▸ Given information

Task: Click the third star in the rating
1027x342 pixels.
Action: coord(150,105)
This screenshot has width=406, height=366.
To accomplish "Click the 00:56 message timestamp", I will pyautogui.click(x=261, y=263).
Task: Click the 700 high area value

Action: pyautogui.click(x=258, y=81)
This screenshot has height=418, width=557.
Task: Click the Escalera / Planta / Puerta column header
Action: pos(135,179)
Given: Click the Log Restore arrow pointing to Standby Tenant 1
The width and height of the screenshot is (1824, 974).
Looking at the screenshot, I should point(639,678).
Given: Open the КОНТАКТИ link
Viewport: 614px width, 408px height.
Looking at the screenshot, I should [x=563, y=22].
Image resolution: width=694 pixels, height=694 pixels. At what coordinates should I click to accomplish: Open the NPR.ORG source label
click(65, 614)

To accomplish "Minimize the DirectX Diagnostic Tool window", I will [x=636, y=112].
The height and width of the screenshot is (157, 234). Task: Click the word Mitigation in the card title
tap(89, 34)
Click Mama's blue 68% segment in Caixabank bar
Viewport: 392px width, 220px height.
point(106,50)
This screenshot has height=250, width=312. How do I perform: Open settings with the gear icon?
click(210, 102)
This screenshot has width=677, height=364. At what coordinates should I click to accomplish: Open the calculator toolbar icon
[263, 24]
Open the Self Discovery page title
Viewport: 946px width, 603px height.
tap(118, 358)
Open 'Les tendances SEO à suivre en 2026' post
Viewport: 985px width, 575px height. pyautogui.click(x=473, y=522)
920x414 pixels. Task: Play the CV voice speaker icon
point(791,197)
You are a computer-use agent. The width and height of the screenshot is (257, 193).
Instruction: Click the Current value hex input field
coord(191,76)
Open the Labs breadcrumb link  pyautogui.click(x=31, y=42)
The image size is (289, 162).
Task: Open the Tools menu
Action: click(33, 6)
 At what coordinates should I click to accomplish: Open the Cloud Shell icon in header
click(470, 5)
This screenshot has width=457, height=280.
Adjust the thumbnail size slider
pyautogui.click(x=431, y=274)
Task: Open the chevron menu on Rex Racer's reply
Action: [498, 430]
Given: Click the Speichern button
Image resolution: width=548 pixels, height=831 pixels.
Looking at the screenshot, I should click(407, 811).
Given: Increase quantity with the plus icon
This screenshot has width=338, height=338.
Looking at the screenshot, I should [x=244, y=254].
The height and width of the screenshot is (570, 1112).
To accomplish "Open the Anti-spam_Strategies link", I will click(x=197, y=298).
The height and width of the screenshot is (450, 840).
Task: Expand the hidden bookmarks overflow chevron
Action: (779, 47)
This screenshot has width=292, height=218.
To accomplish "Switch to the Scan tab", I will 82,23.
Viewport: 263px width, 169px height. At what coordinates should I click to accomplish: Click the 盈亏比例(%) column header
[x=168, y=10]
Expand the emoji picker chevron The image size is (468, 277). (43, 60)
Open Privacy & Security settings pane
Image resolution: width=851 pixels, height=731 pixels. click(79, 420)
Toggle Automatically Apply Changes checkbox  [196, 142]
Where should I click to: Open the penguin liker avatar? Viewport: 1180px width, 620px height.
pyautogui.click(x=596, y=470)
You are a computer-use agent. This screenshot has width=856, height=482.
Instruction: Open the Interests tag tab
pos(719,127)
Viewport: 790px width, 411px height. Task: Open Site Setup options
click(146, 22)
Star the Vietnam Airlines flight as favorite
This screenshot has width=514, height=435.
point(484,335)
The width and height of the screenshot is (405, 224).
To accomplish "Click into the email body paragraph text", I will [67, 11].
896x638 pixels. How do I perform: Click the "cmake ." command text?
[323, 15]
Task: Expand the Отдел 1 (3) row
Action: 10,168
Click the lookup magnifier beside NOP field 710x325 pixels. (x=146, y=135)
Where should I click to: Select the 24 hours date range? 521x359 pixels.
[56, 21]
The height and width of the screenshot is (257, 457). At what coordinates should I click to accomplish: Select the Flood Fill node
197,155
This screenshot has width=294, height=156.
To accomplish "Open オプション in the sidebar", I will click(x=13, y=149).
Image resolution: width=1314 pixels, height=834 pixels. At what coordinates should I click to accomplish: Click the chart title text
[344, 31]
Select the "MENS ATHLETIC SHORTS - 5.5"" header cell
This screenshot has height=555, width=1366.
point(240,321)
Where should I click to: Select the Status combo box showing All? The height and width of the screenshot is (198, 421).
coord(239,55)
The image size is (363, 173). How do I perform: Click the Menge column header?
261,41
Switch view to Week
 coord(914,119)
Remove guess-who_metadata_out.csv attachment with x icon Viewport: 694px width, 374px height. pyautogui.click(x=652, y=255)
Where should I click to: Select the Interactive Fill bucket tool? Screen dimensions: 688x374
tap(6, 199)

▸ What you need to do
Exactly reproduce the entries in their entirety.

▸ Result of the exercise
Task: Click the third star in the rating
1027x342 pixels.
Action: coord(150,105)
This screenshot has width=406, height=366.
To accomplish "Click the 00:56 message timestamp", I will pyautogui.click(x=261, y=263).
Task: Click the 700 high area value

Action: pyautogui.click(x=258, y=81)
This screenshot has height=418, width=557.
Task: Click the Escalera / Planta / Puerta column header
Action: pos(135,179)
Given: Click the Log Restore arrow pointing to Standby Tenant 1
The width and height of the screenshot is (1824, 974).
Looking at the screenshot, I should point(639,678).
Given: Open the КОНТАКТИ link
Viewport: 614px width, 408px height.
Looking at the screenshot, I should [x=563, y=22].
Image resolution: width=694 pixels, height=694 pixels. At what coordinates should I click to accomplish: Open the NPR.ORG source label
click(65, 614)

To accomplish "Minimize the DirectX Diagnostic Tool window", I will [x=636, y=112].
The height and width of the screenshot is (157, 234). Task: Click the word Mitigation in the card title
tap(89, 34)
Click Mama's blue 68% segment in Caixabank bar
Viewport: 392px width, 220px height.
point(106,50)
This screenshot has height=250, width=312. How do I perform: Open settings with the gear icon?
click(210, 102)
This screenshot has width=677, height=364. At what coordinates should I click to accomplish: Open the calculator toolbar icon
[263, 24]
Open the Self Discovery page title
Viewport: 946px width, 603px height.
tap(118, 358)
Open 'Les tendances SEO à suivre en 2026' post
Viewport: 985px width, 575px height. pyautogui.click(x=473, y=522)
920x414 pixels. Task: Play the CV voice speaker icon
point(791,197)
You are a computer-use agent. The width and height of the screenshot is (257, 193).
Instruction: Click the Current value hex input field
coord(191,76)
Open the Labs breadcrumb link  pyautogui.click(x=31, y=42)
The image size is (289, 162).
Task: Open the Tools menu
Action: click(33, 6)
 At what coordinates should I click to accomplish: Open the Cloud Shell icon in header
click(470, 5)
This screenshot has width=457, height=280.
Adjust the thumbnail size slider
pyautogui.click(x=431, y=274)
Task: Open the chevron menu on Rex Racer's reply
Action: [498, 430]
Given: Click the Speichern button
Image resolution: width=548 pixels, height=831 pixels.
Looking at the screenshot, I should click(407, 811).
Given: Increase quantity with the plus icon
This screenshot has width=338, height=338.
Looking at the screenshot, I should [x=244, y=254].
The height and width of the screenshot is (570, 1112).
To accomplish "Open the Anti-spam_Strategies link", I will click(x=197, y=298).
The height and width of the screenshot is (450, 840).
Task: Expand the hidden bookmarks overflow chevron
Action: (779, 47)
This screenshot has width=292, height=218.
To accomplish "Switch to the Scan tab", I will 82,23.
Viewport: 263px width, 169px height. At what coordinates should I click to accomplish: Click the 盈亏比例(%) column header
[x=168, y=10]
Expand the emoji picker chevron The image size is (468, 277). (43, 60)
Open Privacy & Security settings pane
Image resolution: width=851 pixels, height=731 pixels. click(79, 420)
Toggle Automatically Apply Changes checkbox  [196, 142]
Where should I click to: Open the penguin liker avatar? Viewport: 1180px width, 620px height.
pyautogui.click(x=596, y=470)
You are a computer-use agent. This screenshot has width=856, height=482.
Instruction: Open the Interests tag tab
pos(719,127)
Viewport: 790px width, 411px height. Task: Open Site Setup options
click(146, 22)
Star the Vietnam Airlines flight as favorite
This screenshot has width=514, height=435.
point(484,335)
The width and height of the screenshot is (405, 224).
To accomplish "Click into the email body paragraph text", I will [67, 11].
896x638 pixels. How do I perform: Click the "cmake ." command text?
[323, 15]
Task: Expand the Отдел 1 (3) row
Action: 10,168
Click the lookup magnifier beside NOP field 710x325 pixels. (x=146, y=135)
Where should I click to: Select the 24 hours date range? 521x359 pixels.
[56, 21]
The height and width of the screenshot is (257, 457). At what coordinates should I click to accomplish: Select the Flood Fill node
197,155
This screenshot has width=294, height=156.
To accomplish "Open オプション in the sidebar", I will click(x=13, y=149).
Image resolution: width=1314 pixels, height=834 pixels. At what coordinates should I click to accomplish: Click the chart title text
[344, 31]
Select the "MENS ATHLETIC SHORTS - 5.5"" header cell
This screenshot has height=555, width=1366.
point(240,321)
Where should I click to: Select the Status combo box showing All? The height and width of the screenshot is (198, 421).
coord(239,55)
The image size is (363, 173). How do I perform: Click the Menge column header?
261,41
Switch view to Week
 coord(914,119)
Remove guess-who_metadata_out.csv attachment with x icon Viewport: 694px width, 374px height. pyautogui.click(x=652, y=255)
Where should I click to: Select the Interactive Fill bucket tool? Screen dimensions: 688x374
tap(6, 199)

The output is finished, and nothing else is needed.